───── Records for processing

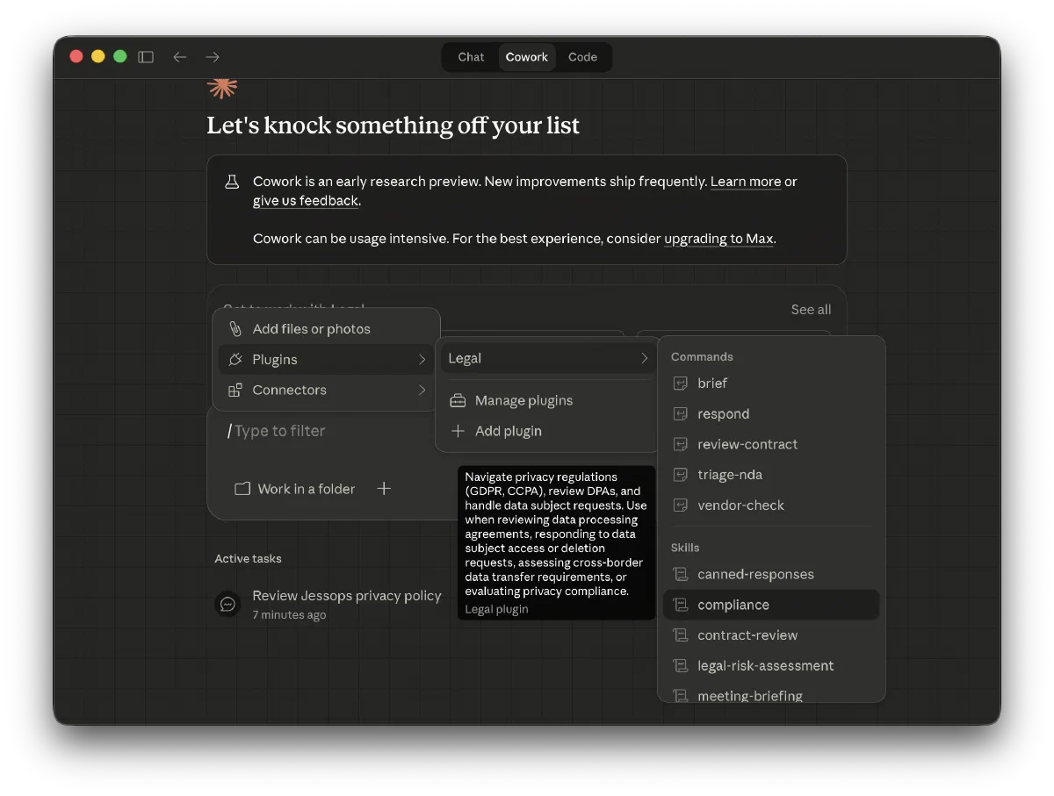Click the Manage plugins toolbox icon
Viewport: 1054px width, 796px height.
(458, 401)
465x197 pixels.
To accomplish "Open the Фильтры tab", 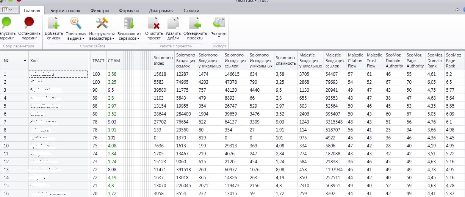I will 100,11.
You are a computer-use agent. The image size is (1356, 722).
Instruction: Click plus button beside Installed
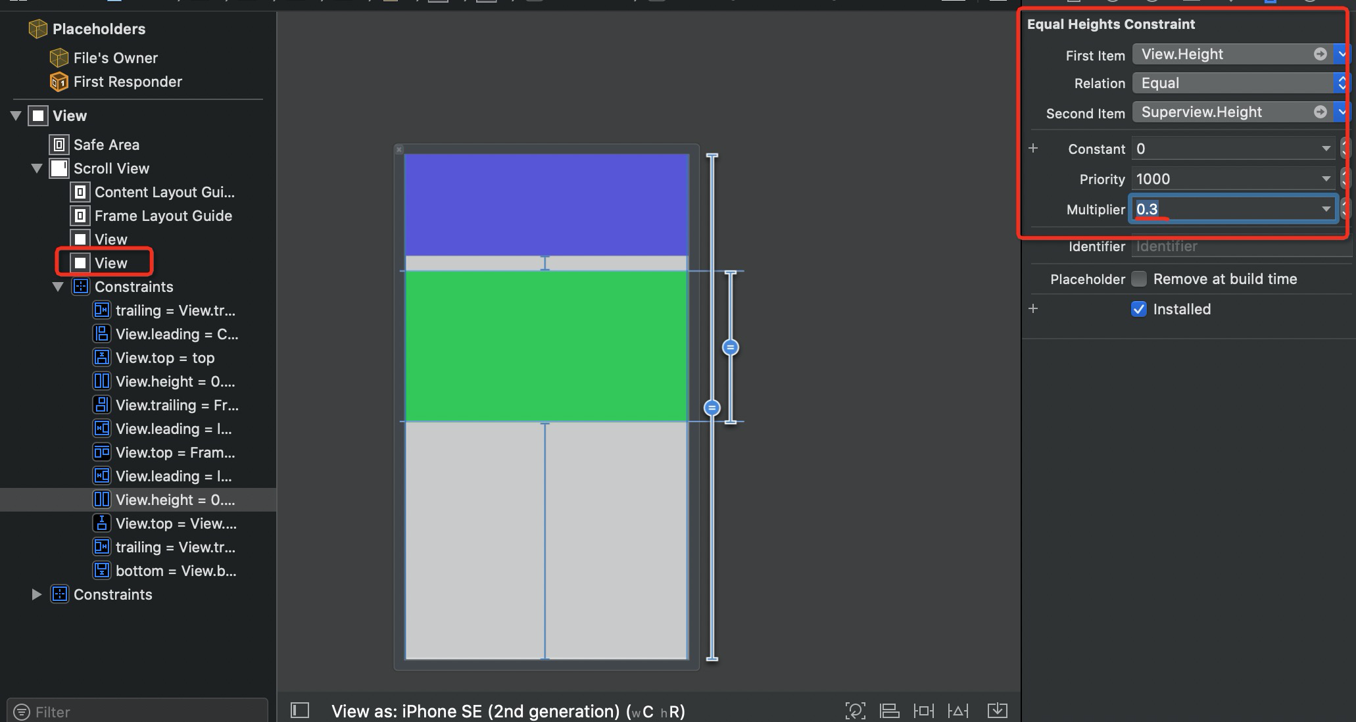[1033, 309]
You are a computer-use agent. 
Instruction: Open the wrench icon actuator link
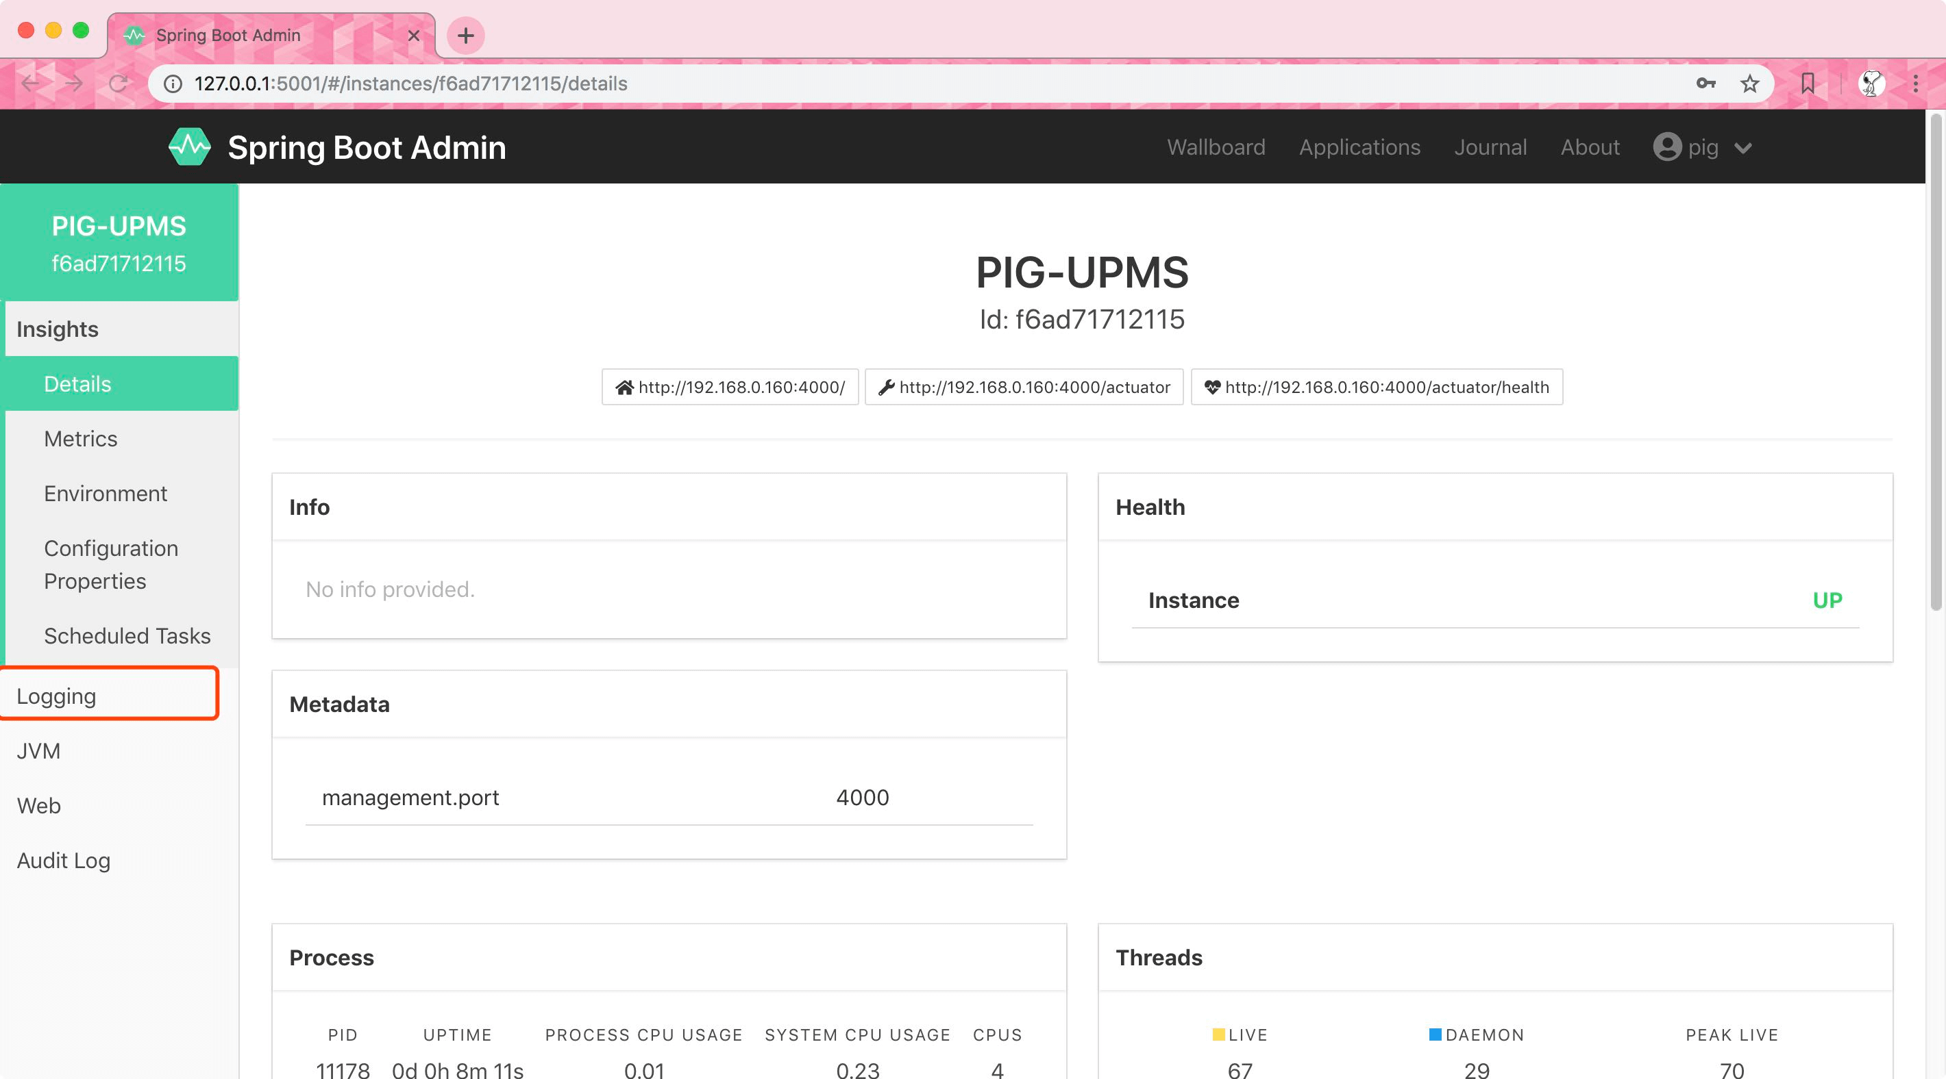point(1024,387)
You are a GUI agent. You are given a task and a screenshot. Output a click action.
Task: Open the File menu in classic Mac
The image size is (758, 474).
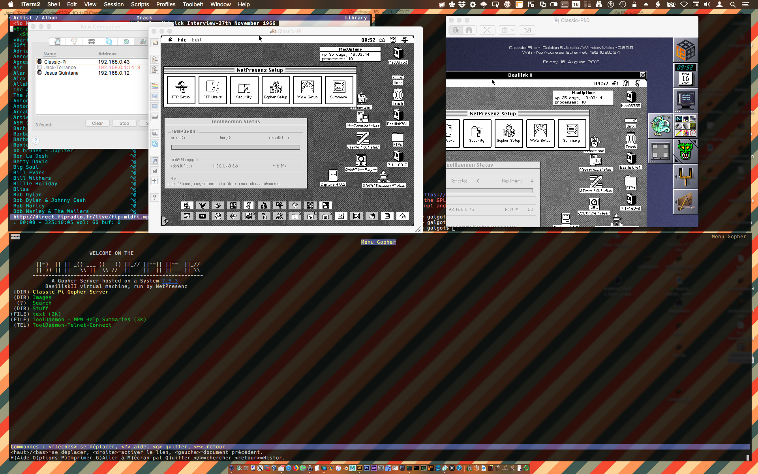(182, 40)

──────────
───── Records for processing

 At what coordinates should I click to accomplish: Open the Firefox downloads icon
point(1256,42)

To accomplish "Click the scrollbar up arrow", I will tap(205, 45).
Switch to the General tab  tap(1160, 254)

──────────

◆ **Problem statement**
Present the data starting at the line that contains "At what coordinates" and ending at the line that contains "Switch to the" as a Markdown table with the columns Row and Line, skipping any blank lines.

◆ **Complete response**
| Row | Line |
|---|---|
| 1 |  At what coordinates should I click to accomplish: Open the Firefox downloads icon |
| 2 | point(1256,42) |
| 3 | To accomplish "Click the scrollbar up arrow", I will tap(205, 45). |
| 4 | Switch to the General tab  tap(1160, 254) |